Appropriately, the drama begins with the hotel's entry sequence, which features a dazzling light installation conceived by Thun in collaboration with New York-based artist and theater director Robert Wilson. The atrium is 118 ft. high and faced with panels of frosted blue glass within a grid framework. Behind the glass surface, horizontal light fields are caught in an interplay with bold diagonal LED light lines. The illuminated effects were "composed" by Wilson using a computer program that controls the activity of the various light sources. "The idea was to capture the experience of the visitor," comments Thun. "To catch the fleeting feeling of a short stay in an apparently empty space that, minute-by-minute, changes in its light dramaturgy." The exuberant use of colored lights is also employed in the hotel's elevator cabins (see page 347 for more information).

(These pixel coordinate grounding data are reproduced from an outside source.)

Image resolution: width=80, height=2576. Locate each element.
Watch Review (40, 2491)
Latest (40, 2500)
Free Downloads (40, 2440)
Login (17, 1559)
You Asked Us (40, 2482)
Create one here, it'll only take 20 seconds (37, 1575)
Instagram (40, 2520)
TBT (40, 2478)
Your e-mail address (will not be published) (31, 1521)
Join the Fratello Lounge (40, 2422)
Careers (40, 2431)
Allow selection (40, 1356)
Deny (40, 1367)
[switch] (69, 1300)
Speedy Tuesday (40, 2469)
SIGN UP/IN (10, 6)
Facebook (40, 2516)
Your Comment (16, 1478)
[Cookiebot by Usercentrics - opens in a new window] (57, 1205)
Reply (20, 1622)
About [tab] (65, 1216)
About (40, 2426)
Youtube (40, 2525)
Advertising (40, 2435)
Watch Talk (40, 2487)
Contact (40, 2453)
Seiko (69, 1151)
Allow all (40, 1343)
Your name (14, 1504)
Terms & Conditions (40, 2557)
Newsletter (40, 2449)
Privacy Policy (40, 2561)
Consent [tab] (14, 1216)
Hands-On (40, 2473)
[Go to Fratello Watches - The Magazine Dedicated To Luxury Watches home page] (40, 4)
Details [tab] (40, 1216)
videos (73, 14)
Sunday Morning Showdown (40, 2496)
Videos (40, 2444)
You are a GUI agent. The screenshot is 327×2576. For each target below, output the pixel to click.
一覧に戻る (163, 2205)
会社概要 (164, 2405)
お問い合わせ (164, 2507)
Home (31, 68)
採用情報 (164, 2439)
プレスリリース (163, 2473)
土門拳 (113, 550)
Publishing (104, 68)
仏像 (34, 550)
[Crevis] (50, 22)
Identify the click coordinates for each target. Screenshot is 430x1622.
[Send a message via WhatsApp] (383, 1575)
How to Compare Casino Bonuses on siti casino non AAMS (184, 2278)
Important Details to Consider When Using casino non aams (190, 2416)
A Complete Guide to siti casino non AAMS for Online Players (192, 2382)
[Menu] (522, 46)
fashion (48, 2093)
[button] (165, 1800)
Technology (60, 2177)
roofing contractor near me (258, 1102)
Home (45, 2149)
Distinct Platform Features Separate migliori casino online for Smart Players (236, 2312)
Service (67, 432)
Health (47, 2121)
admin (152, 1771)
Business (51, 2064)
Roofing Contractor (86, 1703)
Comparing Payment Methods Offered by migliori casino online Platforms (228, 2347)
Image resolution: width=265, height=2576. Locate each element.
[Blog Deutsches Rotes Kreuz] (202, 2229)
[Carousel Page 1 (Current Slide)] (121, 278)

Throughout the hotel, Thun exploited contrasts between rough and smooth, natural and high-tech, matte and shiny. "We wanted to use materials that remained true to their nature," explains project leader Anette Schäfer. "Wood and stone, for example, are never polished, but left in their natural, rough state. But with 'artificial' materials—metal or glass, say—we emphasized their highly finished, shiny qualities." The SIDE Hotel's restaurant and Fusion bar are excellent examples of this design concept in action. Seating throughout is upholstered in bright red leather. For the bases and the floors, however, Thun used comparatively raw, untreated wenge and sucupira woods. Behind the bar, the wall is surfaced with polished stainless steel. A series of video monitors floats above, showing an oversized, abstracted image of an aquarium filled with fish. Similar monitors are installed throughout the hotel, in the restaurant, lobby, and conference area.

The SIDE Hotel's gym is anything but spartan; indeed, it is an especially color-saturated environment. It features a wall of light boxes displaying a blown-up grid of video pixelation; within a single square of each panel one sees the actual image from which the blow-up was derived. "The concept," Schäfer says, "was simply to make the picture bigger, to the extent that it became an abstraction of pixels." Only a stone's throw from the swimming pool is yet another lounge area (the SIDE Hotel is very rich in them). Recessed booths contain banquettes upholstered in a silver synthetic material. These walls alternate between brilliantly colored, highly polished lacquer finishes and unpolished walnut surfaces, carrying forth the basic design concept of juxtaposition between natural and man-made materials.

Inevitably, questions arise concerning the relationship between Thun's current architectural and design practice and his past affiliation as one of the key figures in Sottsass' Memphis, a group dedicated to "anti-design." "Matteo's style has evolved a great deal since the Memphis days," Schäfer continues. "Now, it's more about the reduction to a simple, basic language of style, even minimal." Nevertheless, the SIDE Hotel, for all its streamlined panache, is still filled with "memories of the Memphis style," she adds. "The Supersassi seating used in the eighth-floor Color Lounge and also in the hotel corridors is definitely a Memphis echo." So too is the color scheme in the gym—the clash of colors is "typical Memphis." As such, the SIDE Hotel represents a further step in the evolution of Thun's questing design spirit, even as it contains mementos of his wild-and-crazy past.